Another guarantee of life is presbyopia even though it may not have the sting of taxes and death. From the age of 45, this vision defect plagues most people and as the lenses in their eyes lose the elasticity needed to focus on nearby objects. Reading glasses may present remedy for some people and others; they are only fixed, short of surgery, is to wear progressive lenses.

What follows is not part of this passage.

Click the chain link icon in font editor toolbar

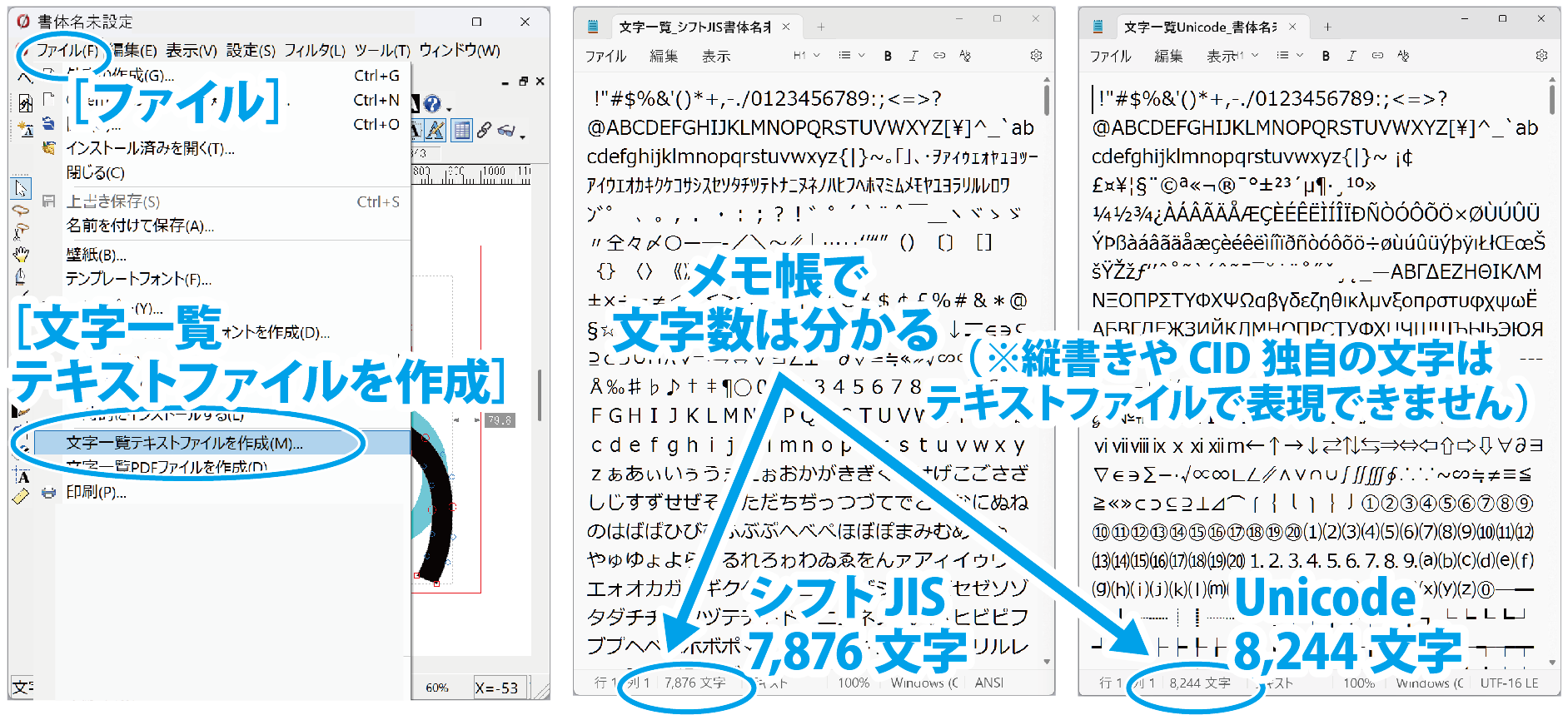[484, 131]
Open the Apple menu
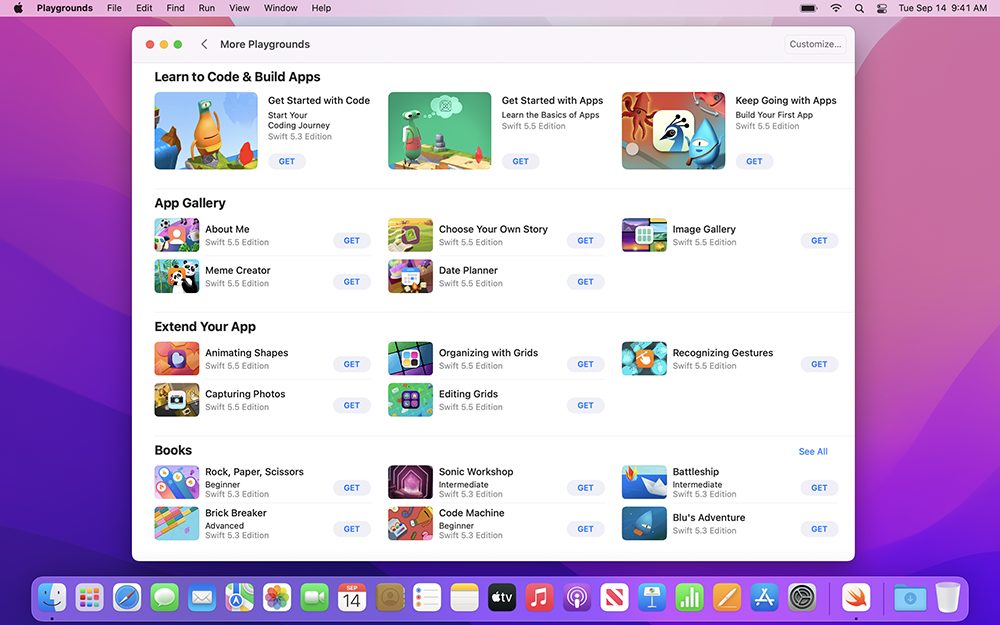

Gordon Wetzstein, Stanford electrical engineer, said that more than a billion people have presbyopia and scientists have created a pair of auto focal lenses that might one day correct their vision far more effectively than traditional glasses. At present, the prototype looks like virtual reality goggles, but the team hopes to streamline later versions.

Auto focals, the prototype glasses of Wetzstein, are intended to solve the main problem with progressive lenses of today. These traditional glasses necessitate someone wearing them to align their head to focus appropriately. It is like driving a car and looking in a side mirror to change lanes. There is little to no peripheral focus with progressive lenses. The driver needs to switch from looking at the road ahead through the top of the glasses, then turn almost 90 degrees to see the nearby mirror through the lower part of the lens.

Also, it is hard to navigate the world with this visual shift. According to graduate student Robert Konrad, a co-author of the study when describing the auto focal glasses published in the journal Science Advances, Konrad said the people wearing progressive lenses have a greater danger of falling and injuring themselves.

The prototype from the Stanford works much like the lens of the eye, with fluid-filled lenses that bulge and thin as the field of vision changes. Also, the prototype includes eye-tracking sensors that triangulate where an individual is looking and determine the precise distance to the object of interest. Not only did these scientists created these lenses or eye-trackers, but they developed the software system that harnesses this eye-tracking data to keep the fluid-filled glasses in constant and perfect focus.

The Stanford team tested the prototype on 56 people with presbyopia to validate its approach. According to the tested subjects, the autofocus lenses performed better and faster at reading and other tasks. Also, the wearers tended to prefer the auto focal glasses to the experience of the progressive lenses, the bulk and weight aside.

Downsizing technology is the next step. As Wetzstein thinks, it may take a few years to develop auto focal glasses that are lightweight, energy efficient, and stylish. He is convinced, however, that the auto focals are the future of vision correction. He concluded that this technology could affect billions of people's lives in a meaningful way that most techno-gadgets never will.